When Waltman was younger, he and his father spent countless hours playing catch in the backyard and basketball in the driveway. When he started playing lacrosse, Steve fed him passes.
But during Steve’s final six months, the tumor relegated him to the couch. Sixty to 70 pounds melted off his body. The muscle that once made him an imposing presence broke down and Waltman watched his father become an unfamiliar version of his former self.
They played chess instead. Chess was Steve’s game, but as he grew sicker, Waltman won almost every time. Steve took longer to make a move, sometimes as much as 30 minutes. Though frustrated, Guy always kept in mind a lesson he learned from his father: ‘You have to accept the shortcomings of others, but you never accept your own.’
Every Sunday after dinner, Waltman returned to Syracuse. He hosted a weekly radio show on Z89 with best friend Pat Smalanskas, a sophomore mechanical engineering major. Waltman turned to Smalanskas when he needed to talk about his father. Smalanskas created the Facebook page ‘Cards for Mr. Waltman,’ calling for get-well cards to the Waltman home. During the course of six months, at least 600 cards arrived, even from an elementary school in California.
In the final three months of Steve’s life, the tumor infected his thoughts. He lost control of his actions and words. A man who never cursed or raised his voice began to do so. He never put a hand on any member of his family, but toward the end of his life, he would often shove Waltman away whenever he came too close.

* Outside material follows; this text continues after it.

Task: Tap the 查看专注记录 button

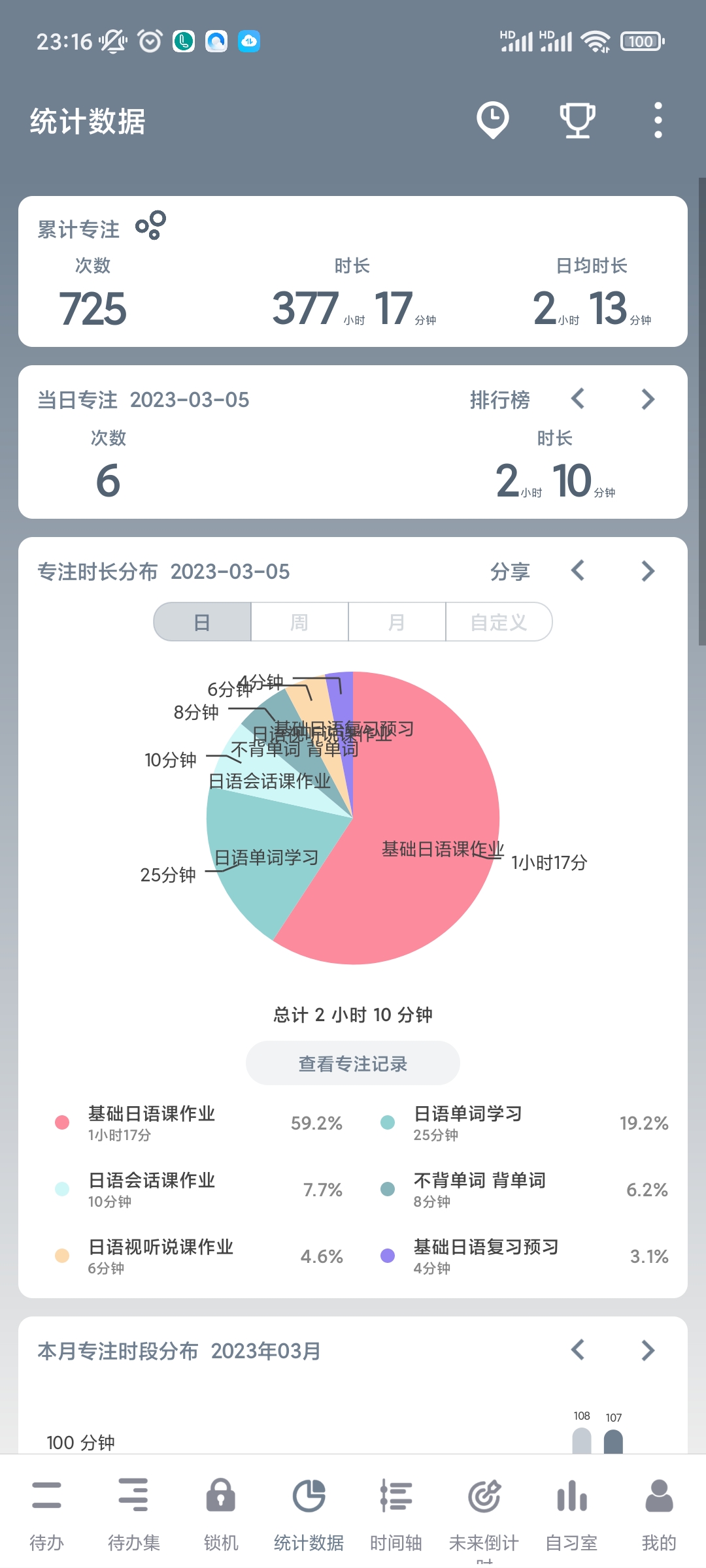Action: [x=353, y=1064]
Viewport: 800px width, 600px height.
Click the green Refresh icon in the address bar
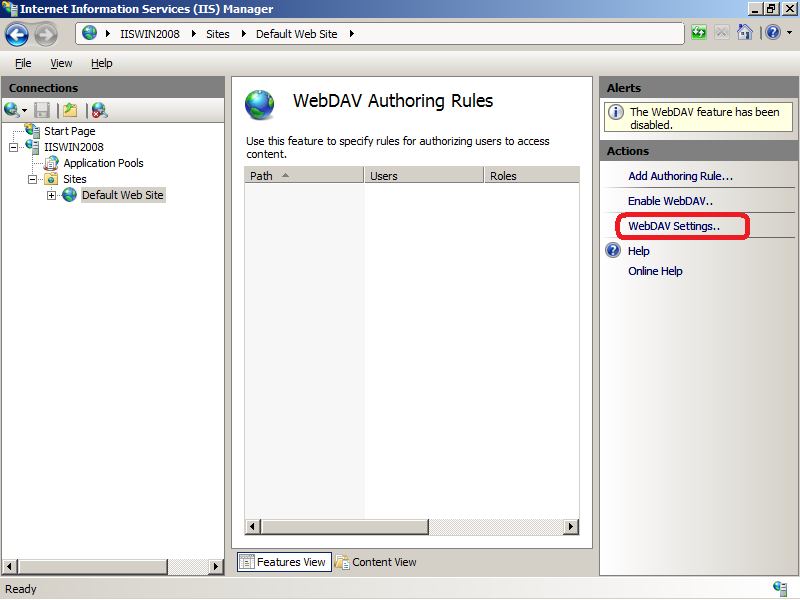point(698,32)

Donna Waltman watched her son become an adult overnight. For the first time in his life, Waltman had to control his father whenever he lashed out.
‘He was aggressive and angry,’ Donna said. ‘It wasn’t his personality at all. Guy had to be a little tough with his father at times just to help me out.’
Waltman wasn’t home the first time Steve acted aggressively. During his final months, several nurses took care of Steve at home. One day, Steve repeatedly pushed a nurse away. About 5-foot-9 and 230 pounds, he knocked out her tooth with the back of his hand.
Of everyone in his family, Waltman remained the most collected. His father’s best friend, Dave Zotta, said he rarely, if ever, showed his feelings about his father’s cancer.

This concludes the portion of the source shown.